Los pacientes con enfermedad renal avanzada mueren de enfermedad cardiovascular a tasas extraordinarias y, sin embargo, son excluidos de forma rutinaria de los ensayos que definen la práctica cardiológica. TRACK se diseñó para llenar ese vacío. En cambio, confirmó lo mal que se traslada al ámbito de la nefrología la evidencia procedente de otras poblaciones.

El ensayo iniciado por investigadores, cuádruple ciego (NCT03969953), aleatorizó a 1.458 adultos con ERC en estadio 4-5 (eGFR de 29 mL/min/1,73 m2 o inferior) o insuficiencia renal dependiente de diálisis, aproximadamente la mitad de ellos en diálisis, a rivaroxabán (Xarelto) 2,5 mg dos veces al día o placebo. Todos presentaban un riesgo cardiovascular elevado. A lo largo de una mediana de 1,7 años, el criterio de valoración principal compuesto de muerte cardiovascular, IM no mortal, ictus no mortal o evento de enfermedad arterial periférica no mortal ocurrió en 164 pacientes con rivaroxabán (22,6%) frente a 151 con placebo (20,7%): un hazard ratio de 1,09 (IC del 95%, 0,87-1,36; P=,46).

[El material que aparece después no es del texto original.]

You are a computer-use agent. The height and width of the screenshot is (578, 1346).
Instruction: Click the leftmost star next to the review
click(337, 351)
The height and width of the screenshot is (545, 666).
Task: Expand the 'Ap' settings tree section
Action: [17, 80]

No hubo señal de beneficio en ningún criterio de valoración secundario importante, incluida la mortalidad por cualquier causa (HR 1,14; IC del 95%, 0,92-1,40). El ensayo se detuvo precozmente después de que la junta de monitorización de datos, en una revisión intermedia preespecificada, recomendara la terminación el 8 de julio de 2025, citando “preocupaciones respecto al daño neto y una baja probabilidad de demostrar eficacia”; el comité directivo aceptó esa recomendación el 7 de agosto de 2025. El artículo es explícito en que la decisión no se basó en reglas de detención preespecificadas. En cambio, se sustentó en un análisis post hoc que estimaba una potencia condicional de tan solo el 16% para un hazard ratio asumido de 0,78.

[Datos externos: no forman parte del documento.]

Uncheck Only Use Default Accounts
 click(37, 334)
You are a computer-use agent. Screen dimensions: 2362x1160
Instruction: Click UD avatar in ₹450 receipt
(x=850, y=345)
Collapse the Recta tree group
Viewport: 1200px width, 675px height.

Más hemorragias, sin recompensa

El daño fue más claro que cualquier beneficio. La hemorragia mayor, el desenlace de seguridad principal, ocurrió en 64 pacientes tratados con rivaroxabán (8,8%) frente a 44 pacientes tratados con placebo (6,0%): HR 1,51 (IC del 95%, 1,02-2,22; P=,04).

“Las decisiones clínicas relativas a la anticoagulación en personas con enfermedad renal avanzada no deberían extrapolarse de otras poblaciones cardiovasculares”, escribieron los autores.

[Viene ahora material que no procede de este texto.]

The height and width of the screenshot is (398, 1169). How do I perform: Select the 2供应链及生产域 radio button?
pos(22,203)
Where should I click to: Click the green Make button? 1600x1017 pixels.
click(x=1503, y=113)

Una pista mecanística: el 42,1% de las muertes fueron muertes súbitas cardíacas, que, según señalan los autores, pueden no ser aterotrombóticas y, por tanto, podrían quedar fuera del alcance de cualquier anticoagulante. Una reducción nominal del tromboembolismo venoso (HR 0,29; IC del 95%, 0,09-0,87) quedó fuera de la jerarquía de pruebas con control de multiplicidad del ensayo y no conlleva un valor P válido (informado como “NA”). Tras un criterio de valoración principal fallido, se trata de una observación exploratoria, generadora de hipótesis, no de un efecto establecido, y no rescata el resultado principal.